Syed, now 35, was convicted at 19 of killing Lee and burying her body in a wooded park on the northwestern edge of Baltimore. The show raised questions about the fairness of his trial, and gained a cult following as it brought to light evidence that helped prompt a Maryland appeals court to grant this hearing.
Defense attorney Justin Brown urged Judge Martin Welch to reverse Syed’s conviction.
“We proved our case. We did exactly what we said we would. I believe we met our burden and that Mr. Syed deserves a new trial.”
Brown said cell tower data linking Syed to Lee’s burial site was misleading because prosecutors presented it without a cover sheet warning that the information about incoming calls was unreliable.
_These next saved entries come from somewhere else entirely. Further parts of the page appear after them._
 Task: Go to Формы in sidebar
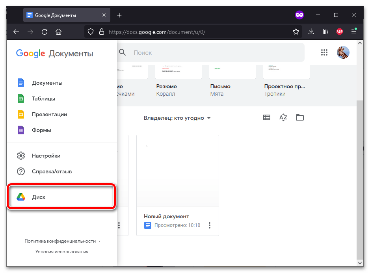(x=41, y=130)
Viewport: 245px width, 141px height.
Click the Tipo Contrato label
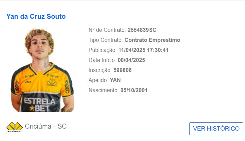[x=106, y=40]
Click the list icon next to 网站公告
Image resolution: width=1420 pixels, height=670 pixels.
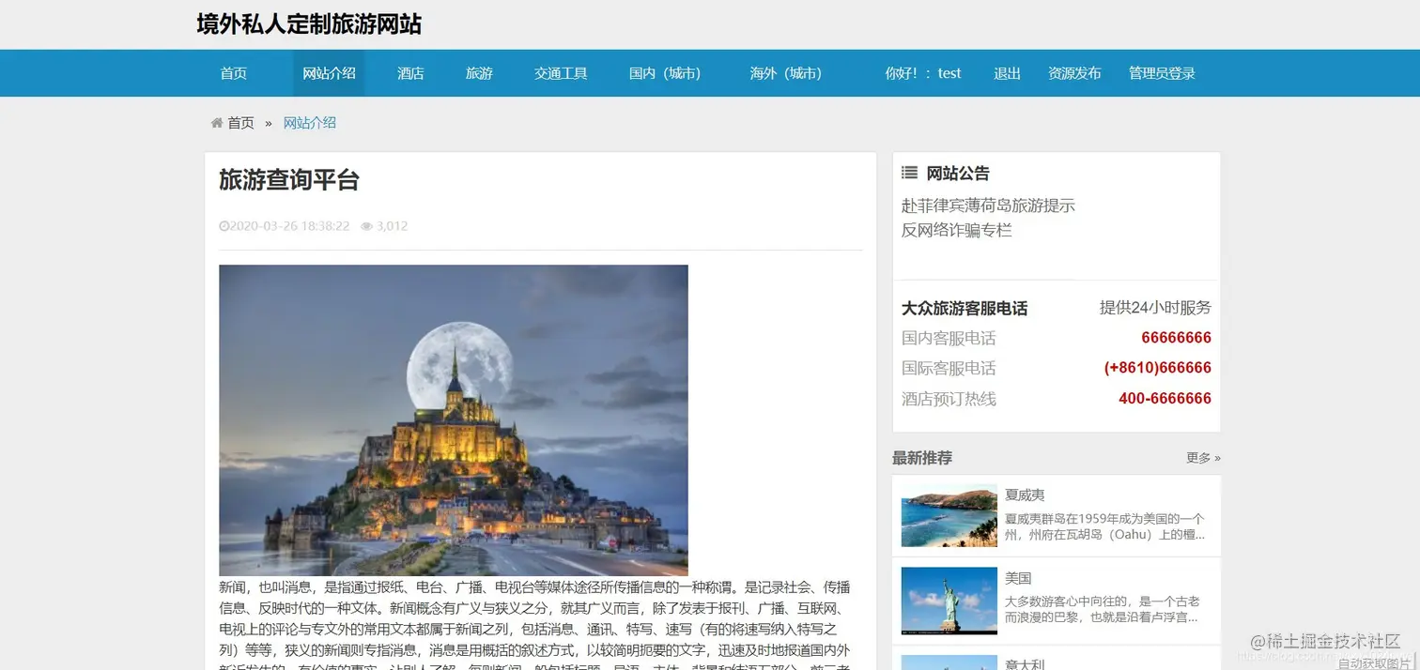pyautogui.click(x=908, y=172)
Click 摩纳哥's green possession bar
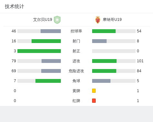153x122 pixels. tap(104, 31)
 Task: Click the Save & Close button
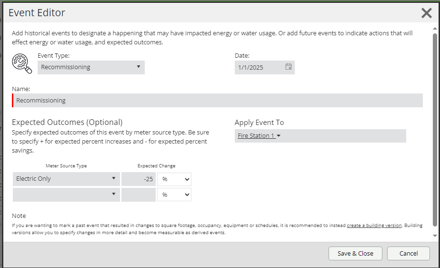tap(355, 253)
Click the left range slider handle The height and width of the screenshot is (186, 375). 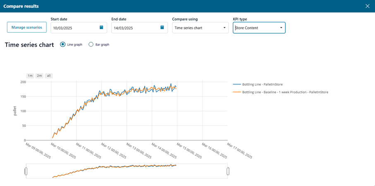[x=26, y=171]
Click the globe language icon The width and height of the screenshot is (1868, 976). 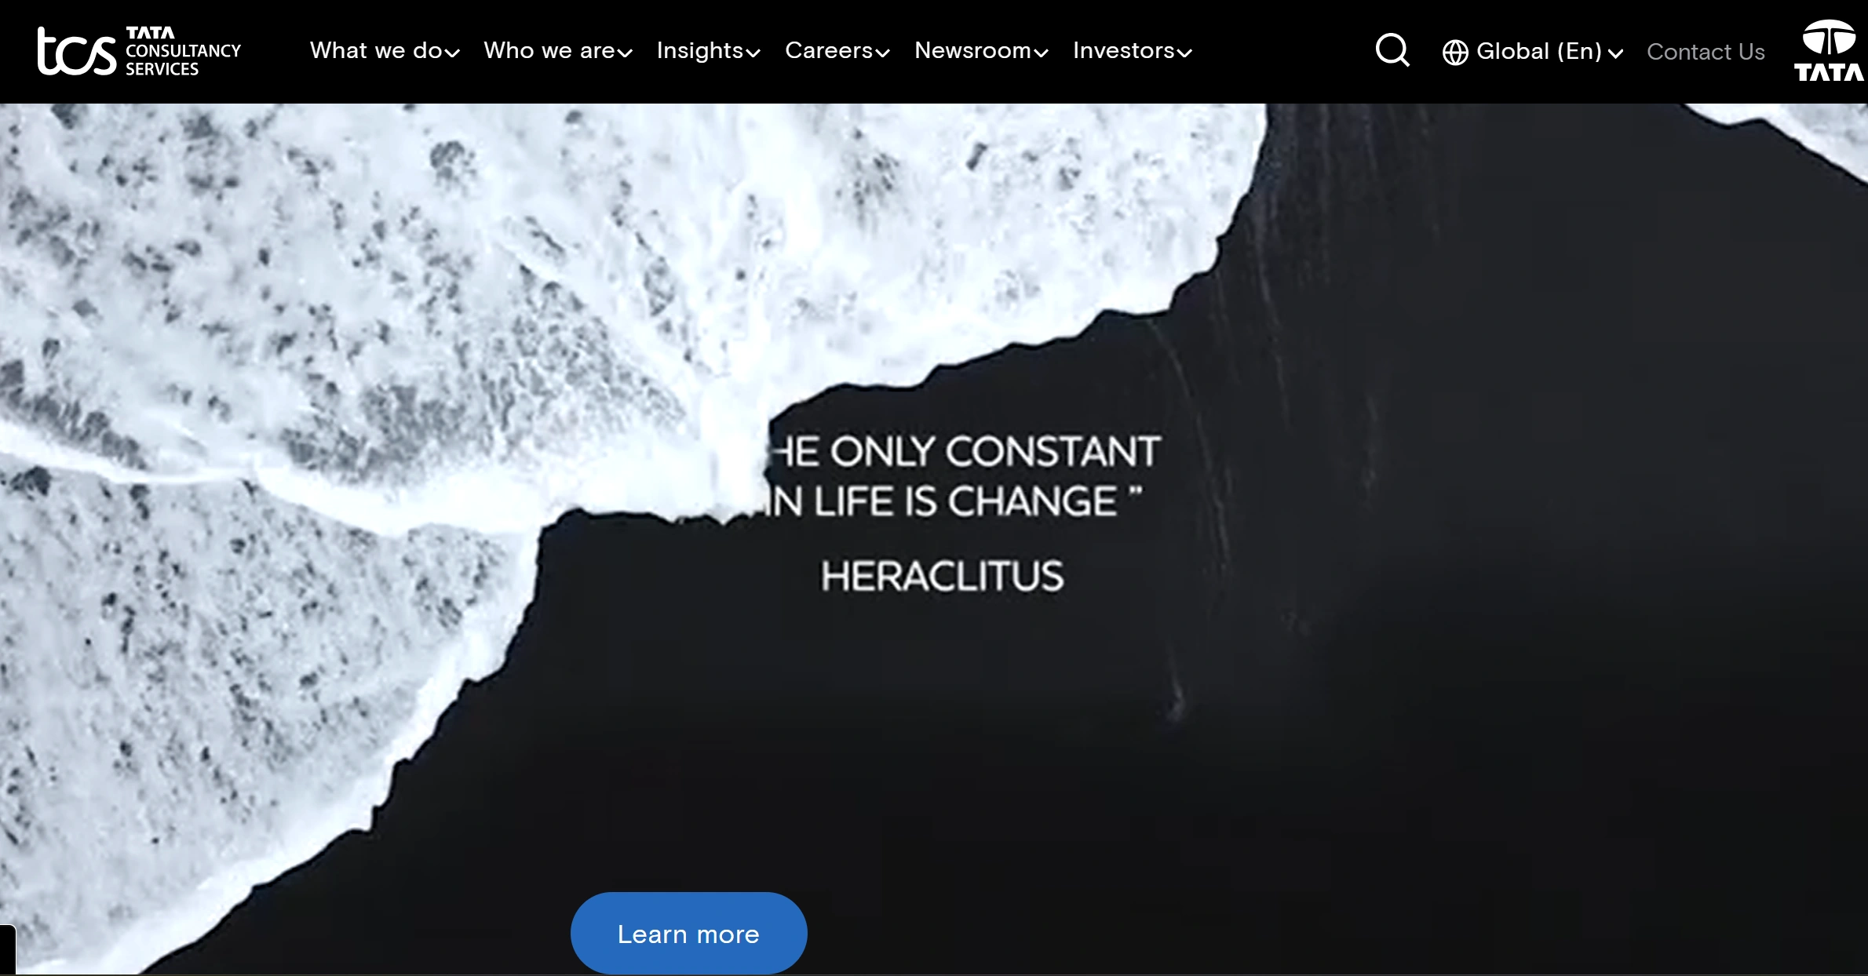click(1455, 53)
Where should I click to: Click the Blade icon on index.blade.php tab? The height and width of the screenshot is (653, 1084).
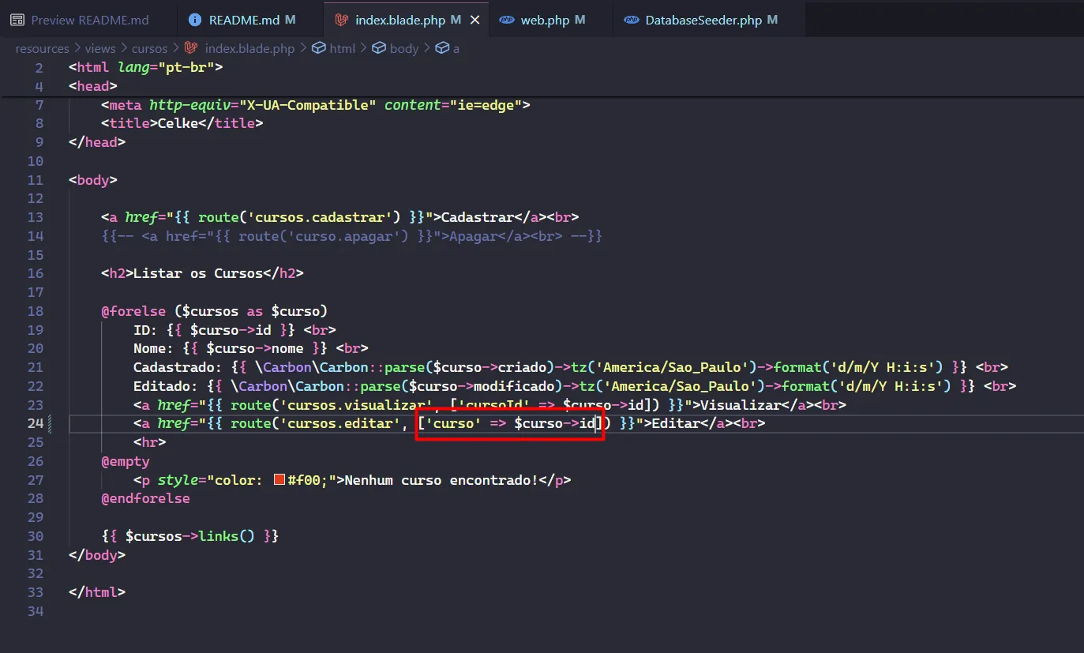click(x=342, y=20)
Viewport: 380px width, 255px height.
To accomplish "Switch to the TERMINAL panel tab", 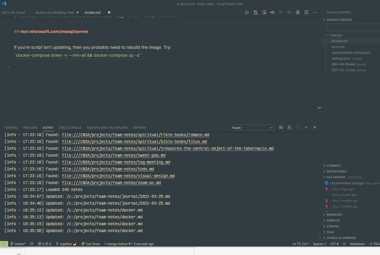I will pyautogui.click(x=11, y=127).
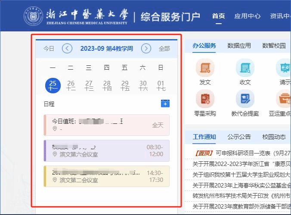Click the 零星采购 icon

click(x=205, y=99)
Moreover, Brown said Syed’s trial lawyer was ineffective because she didn’t contact Asia McClain, now Asia Chapman, who said Syed was with her at a public library during the time Lee was killed.
“A mistake was made not to talk to an alibi witness who could have turned this trial around,” Brown said, calling Chapman “earnest,” ”compelling” and “extremely credible.”
Brown said, “If Mr. Syed was with Ms. McClain at the library on Jan. 12, 1999, he didn’t kill Hae Min Lee. He couldn’t have.”
She wasn’t the only defense witness ignored at trial, Syed’s attorneys said. Investigator Sean Gordon testified that he managed to locate 41 of 83 potential alibi witnesses, and only four said they had been contacted by the original defense team for the 2000 trial. Of those, none were asked to testify.
Brown blamed personal problems plaguing Syed’s trial attorney, Cristina Gutierrez, who was later disbarred in connection with other cases.
“At the time of the Syed case (Gutierrez) was unable to handle her cases,” he said. “Her health was failing, her family was in turmoil … her business, it was becoming unwound. As a result of the wheels coming off the bus, the single most important piece of evidence, an alibi witness, slipped through the cracks.”
The case had been closed for years when producer Sarah Koenig, a former Baltimore Sun reporter, began examining it in 2014, drawing millions of listeners to her weekly podcast.
Despite this renewed attention, the prosecutor said, Syed wasn’t convicted because of ineffective counsel or faulty evidence, but because “he did it.”
Vignarajah said Gutierrez put on a “passionate, vigorous defense,” and “poured every ounce of her great talents into Mr. Syed.” Syed himself wrote to the trial judge during his original proceedings saying that Gutierrez’s “hard work, determination and belief in my innocence assures me I’m in the best hands,” he noted.
The victim’s relatives insist he’s guilty.
“Unlike those who learn about this case on the Internet, we sat and watched every day of both trials – so many witnesses, so much evidence,” their statement read. The defense’s key alibi witness, they said, “did not know Hae, and because of Adnan she never will.”